LAVEEN VILLAGE, Ariz. (AP) — During seventh grade at Phoenix Indian School, Pershlie Ami signed up to go on what the school called an “outing” — promoted as opportunities for Native American students to earn spending money off campus. They were opportunities — for cheap labor. Ami said most people have no idea that the […]
Native Americans share trauma of Arizona boarding schools
LAVEEN VILLAGE, Ariz. (AP) — During seventh grade at Phoenix Indian School, Pershlie Ami signed up to go on what the school called an “outing” — promoted as opportunities for Native American students to earn spending money off campus.
They were opportunities — for cheap labor.
Ami said most people have no idea that the school staff would send students out to work, often doing menial tasks, for strangers whose backgrounds weren’t checked.
“A family came and picked me up and took me to their home. The task that they wanted me to do was pick up dog poop in their house,” Ami said during a listening session Friday in the Gila River Indian Community just south of Phoenix overseen by U.S. Interior Secretary Deb Haaland.
The session is part of a yearlong “Road to Healing” tour for victims and survivors of abuse at government-backed boarding schools. It is the fourth stop for the nation’s first and only Native American Cabinet secretary after previous stops in South Dakota, Oklahoma and Michigan.
Ami, who’s Hopi, is now 67 and living in nearby Laveen. She still remembers vehemently refusing to clean the house — and the fallout.
“I got severely punished for not doing what that family had asked me to do. I was never allowed to go out on another outing,” she said. “Then I started to wonder what happened to some of these kids that went out on these outings, that nobody ever followed up on them.”
Ami was one of several people who spoke during Haaland’s visit to Arizona before a large audience that included Gov. Katie Hobbs and Democratic Rep. Ruben Gallego.
Several testimonies addressed issues in addition to abuse, such as losing one’s culture and language. The session took place in the multipurpose room of Gila Crossing Community School, where artwork and banners reflected the heritage of the local tribe.
“This is one step among many that we will take to strengthen and rebuild the bonds with the Native communities that federal Indian boarding school policies set out to break,” Haaland said before the session.
Starting with the Indian Civilization Act of 1819, the U.S. enacted laws and policies to establish and support the schools. The stated goal was to “civilize” Native Americans, Alaska Natives and Native Hawaiians, which was often carried out through abusive practices.
In Arizona alone, there were 47 federal Indian boarding schools — and that number does not even include the religious and private institutions that received federal funding to run schools.
“My ancestors and many of yours endured the horrors of the Indian boarding school assimilation policies carried out by the same department I now lead,” Haaland said. “This is the first time in history that a United States Cabinet secretary comes to the table with a shared trauma. That is not lost on me.”

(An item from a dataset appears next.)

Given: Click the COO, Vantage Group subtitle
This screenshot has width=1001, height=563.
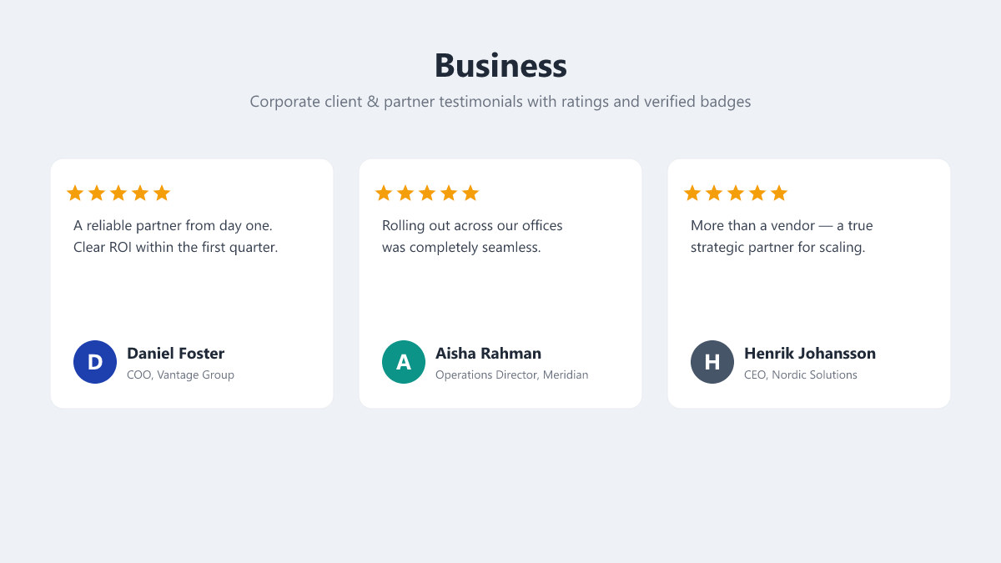Looking at the screenshot, I should [180, 374].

Haaland has prioritized publicly examining the trauma caused by these schools. In May, the Interior Department released a first-of-its-kind report pointing out 408 schools the federal government supported that stripped Native Americans of their cultures and identities. At least 500 children are known to have died at some of the schools. But when more research is done, that statistic is likely to rise.
A majority of the speakers were descendants of boarding school survivors. They shared how their parents had a hard time learning how to be good parents because they were separated from their own — some at a very young age. Ami, whose father also went to a boarding school, remembered how he would refer to himself as “just a dumb Indian.”
“I think he did eventually get rid of that image of being ‘a dumb Indian,’” Ami said. “But he never stopped using that phrase in reference to himself.”
The vulnerability of victims has spurred tears at all of these sessions. However, Deborah Parker, chief executive of the National Native American Boarding School Healing Coalition and a member of the Tulalip Tribes, said there’s a feeling of hope, too.
“There’s a sense of encouragement. Yes, we can finally tell our stories and maybe we can begin to heal,” Parker said. “Those tears help cleanse emotions that we’ve been keeping inside of us for sometimes generations.”
Congress is planning to reintroduce legislation to establish a boarding school “truth and healing commission,” according to Parker. It would be similar to one established in Canada in 2008. If passed, it would have a broader scope than the Interior Department’s investigation into federally run boarding schools and subpoena power.
Meanwhile, a second report is pending in the school investigation launched by Haaland, who is a member of Laguna Pueblo in New Mexico. It will focus on burial sites, the schools’ impact on Indigenous communities and also try to account for federal funds spent on the troubled program.